Яков слушает отца, отец прислушивается к сыну…
Яков слушает отца, отец прислушивается к сыну…
Совершенно случайно я обнаружил фото, которое никогда ранее не публиковалось в отечественной печати и исторических изданиях. Сделано оно было в зале заседаний Большого Кремлевского дворца во время выступления Сталина, а напечатано 25 июля 1941 г. в английском журнале «Война в иллюстрациях» № 99 под заголовком «Воины доблестной Красной Армии слушают Сталина» (см. с. 12 Фотоприложений). Текст под фотографией был таким:
ПОКА ГОВОРИТ СТАЛИН, воины Красной Армии, собравшиеся в московском Кремле, наклоняются вперед, чтобы уловить каждое слово. В знаменитом обращении к советскому народу от 3 июля Сталин призвал Красную Армию и флот, всех граждан Советского Союза оборонять каждый дюйм советской земли и сражаться до последней капли крови, защищать города и деревни, проявляя всю свою смелость и находчивость. Предложив политику «выжженной земли», он заявил, что «необходимо создать в захваченных районах невыносимые для врага условия».
[26, c. 725]
Указано, что фото предоставлено агентством Planet News, хотя совершенно очевидно, что этот снимок сделан советским фотокорреспондентом, ибо иностранцы на встречи с военными в Кремле не допускались.
Не составило большого труда вычислить дату запечатленной на этом снимке встречи в Кремле. По размерам зала и характерной архитектуре видно, что она происходит в Большом Кремлевском дворце позднее июня 1940 г., о чем свидетельствует мундир генерал-майора на человеке, сидящем крайним слева в первом ряду (генеральские звания были введены в июне 1940 г.). Однако между июнем 1940-го и 25 июля 1941 г. Сталин выступал перед военными в этом зале лишь один раз – 5 мая 1941 г. на встрече с выпускниками военных академий. О том, что это и есть та самая встреча, свидетельствует также соседство сидящего в зале старшего и младшего комсостава. Например, в одном ряду через человека от генерала сидит лейтенант, что типично именно для встреч руководства страны с выпускниками академий.
------------------------------------------------------------------------
• Задание: Перепишите дословно часть фрагмента страницы о кремлевском снимке, начиная со слов «Не составило большого» и заканчивая словами «с выпускниками академий.».

• Исходные данные:
------------------------------------------------------------------------
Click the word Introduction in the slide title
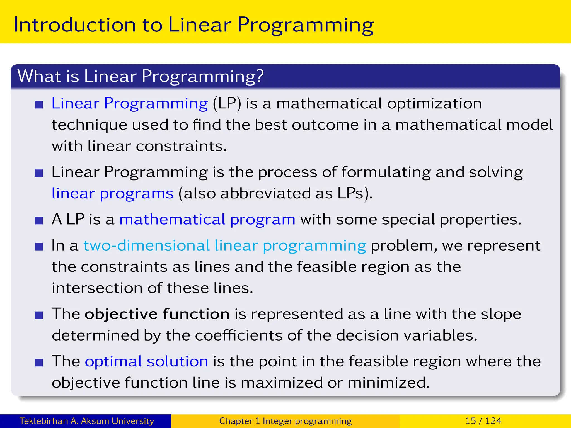pos(74,25)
------------------------------------------------------------------------
• Ответ:
Не составило большого труда вычислить дату запечатленной на этом снимке встречи в Кремле. По размерам зала и характерной архитектуре видно, что она происходит в Большом Кремлевском дворце позднее июня 1940 г., о чем свидетельствует мундир генерал-майора на человеке, сидящем крайним слева в первом ряду (генеральские звания были введены в июне 1940 г.). Однако между июнем 1940-го и 25 июля 1941 г. Сталин выступал перед военными в этом зале лишь один раз – 5 мая 1941 г. на встрече с выпускниками военных академий. О том, что это и есть та самая встреча, свидетельствует также соседство сидящего в зале старшего и младшего комсостава. Например, в одном ряду через человека от генерала сидит лейтенант, что типично именно для встреч руководства страны с выпускниками академий.